Copy the rows from the line with "You are a computer-use" to the line with "Looking at the", swapping "layer" for "group" and changing nothing else. Leave the pictures out.

Start of SUPPLIED INFORMATION

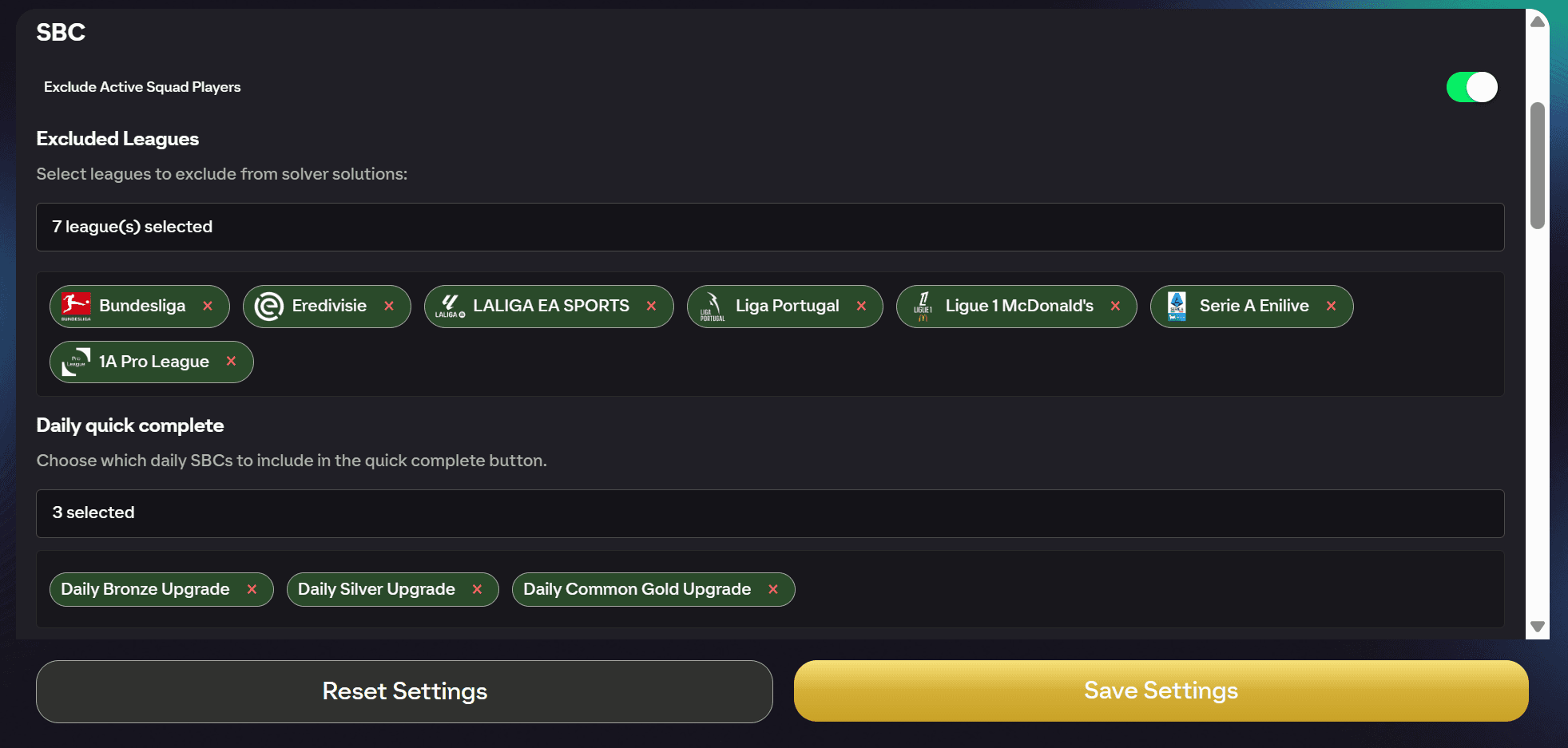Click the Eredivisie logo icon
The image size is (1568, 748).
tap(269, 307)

End of SUPPLIED INFORMATION
Start of SUPPLIED INFORMATION

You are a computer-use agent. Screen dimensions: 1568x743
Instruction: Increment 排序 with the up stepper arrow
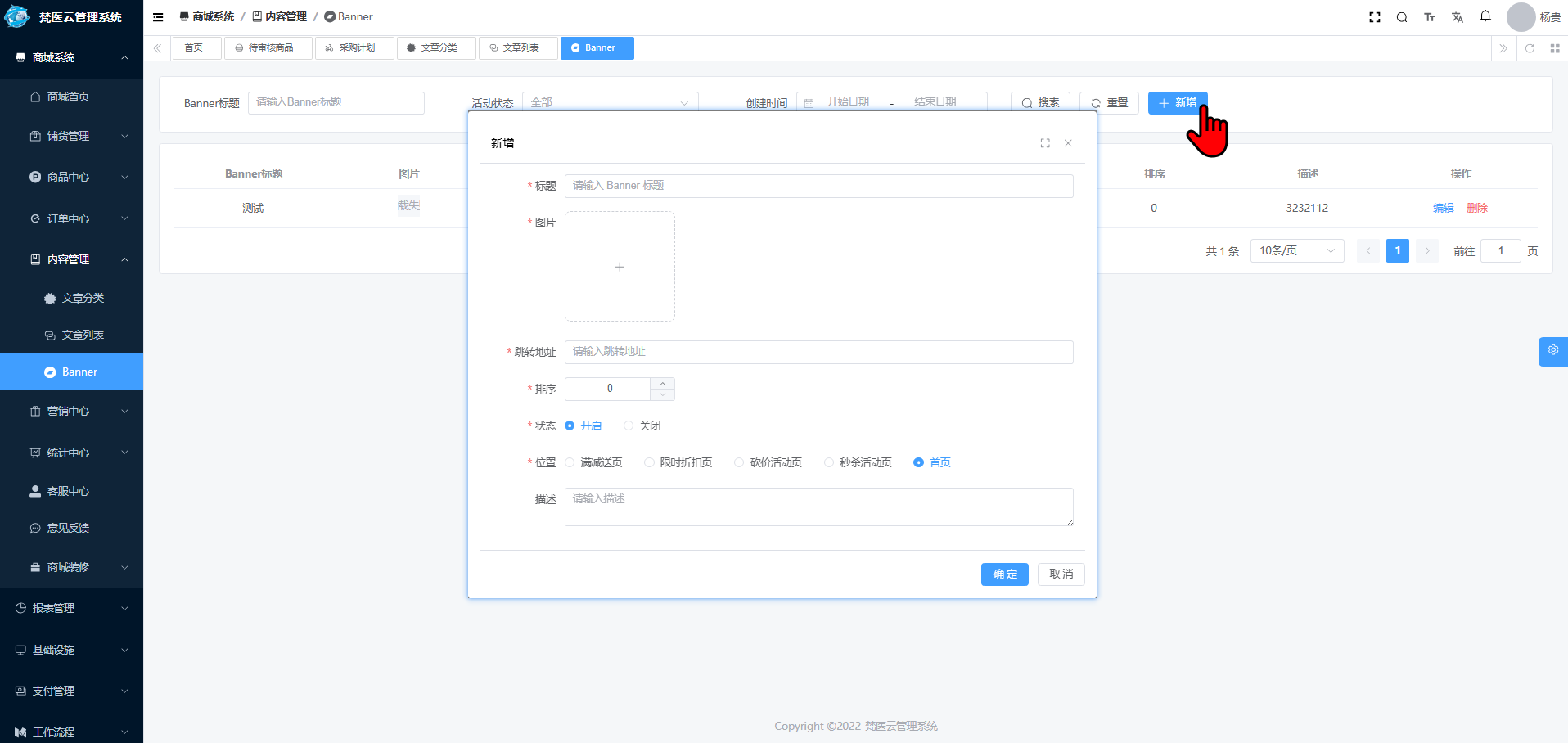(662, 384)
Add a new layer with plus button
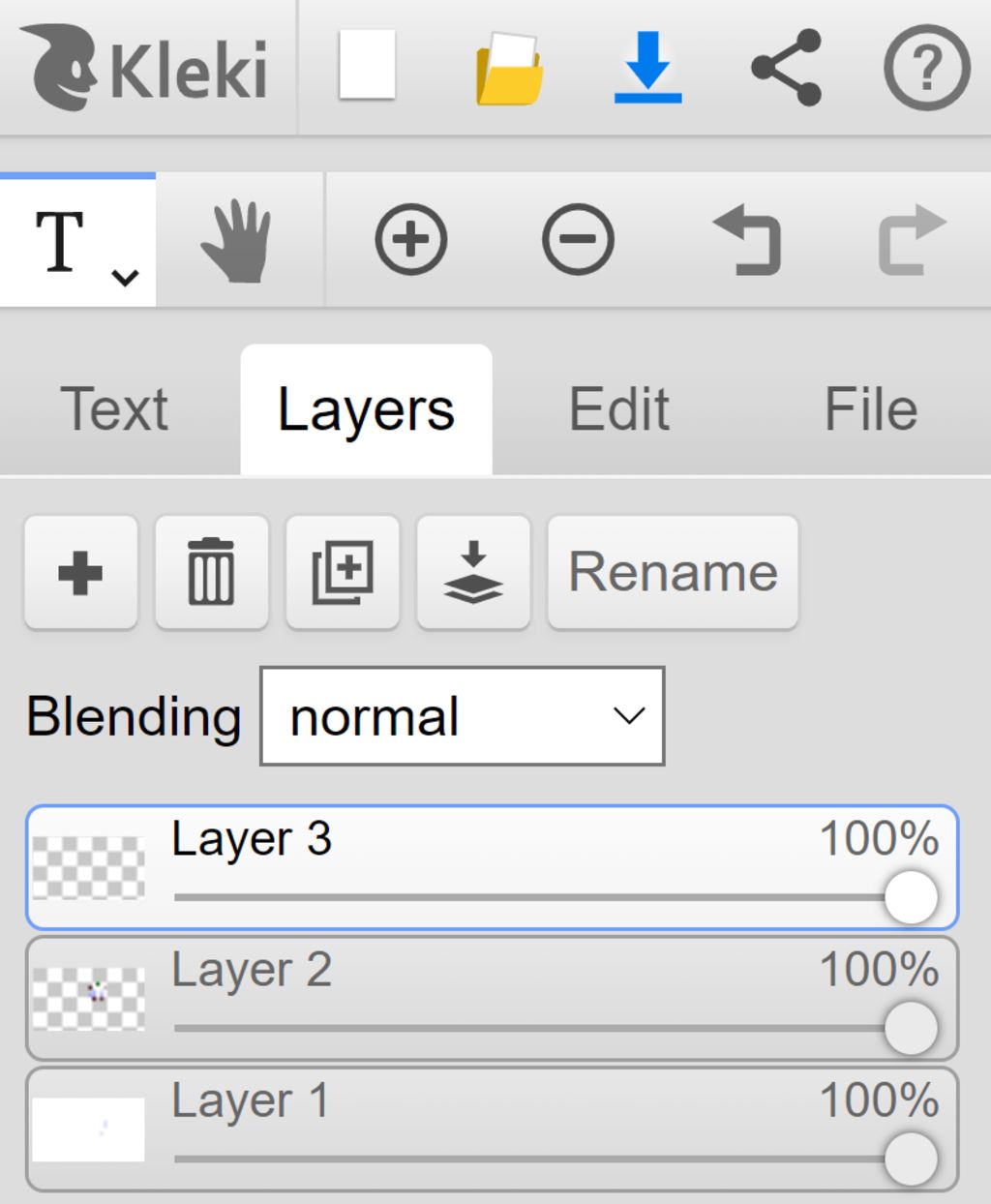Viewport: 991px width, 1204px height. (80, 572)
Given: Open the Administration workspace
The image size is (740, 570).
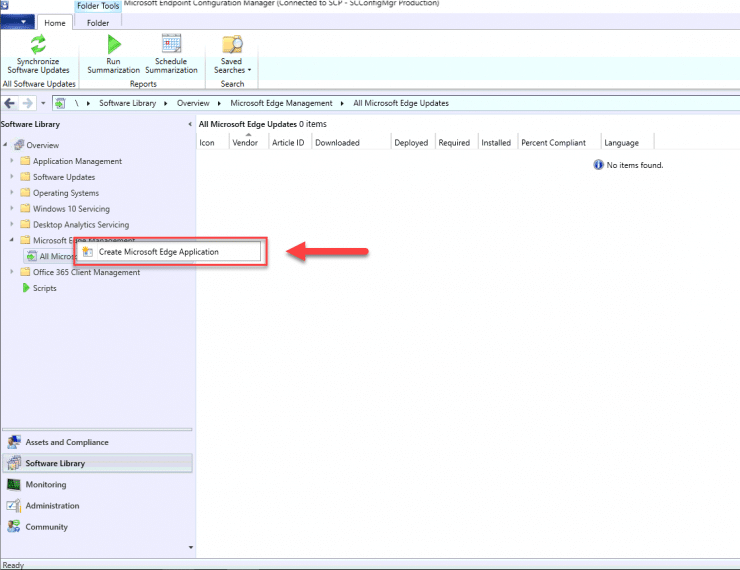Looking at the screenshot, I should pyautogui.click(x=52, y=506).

End of SUPPLIED INFORMATION
Start of SUPPLIED INFORMATION

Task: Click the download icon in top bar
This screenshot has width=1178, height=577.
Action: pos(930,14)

End of SUPPLIED INFORMATION

- [FINISHED ANSWER]
You are a computer-use agent. Screen dimensions: 1568x743
Instruction: Increment 排序 with the up stepper arrow
(662, 384)
Add a new group with plus button
Viewport: 991px width, 1204px height. (80, 572)
Given: Open the Administration workspace
The image size is (740, 570).
Looking at the screenshot, I should pyautogui.click(x=52, y=506).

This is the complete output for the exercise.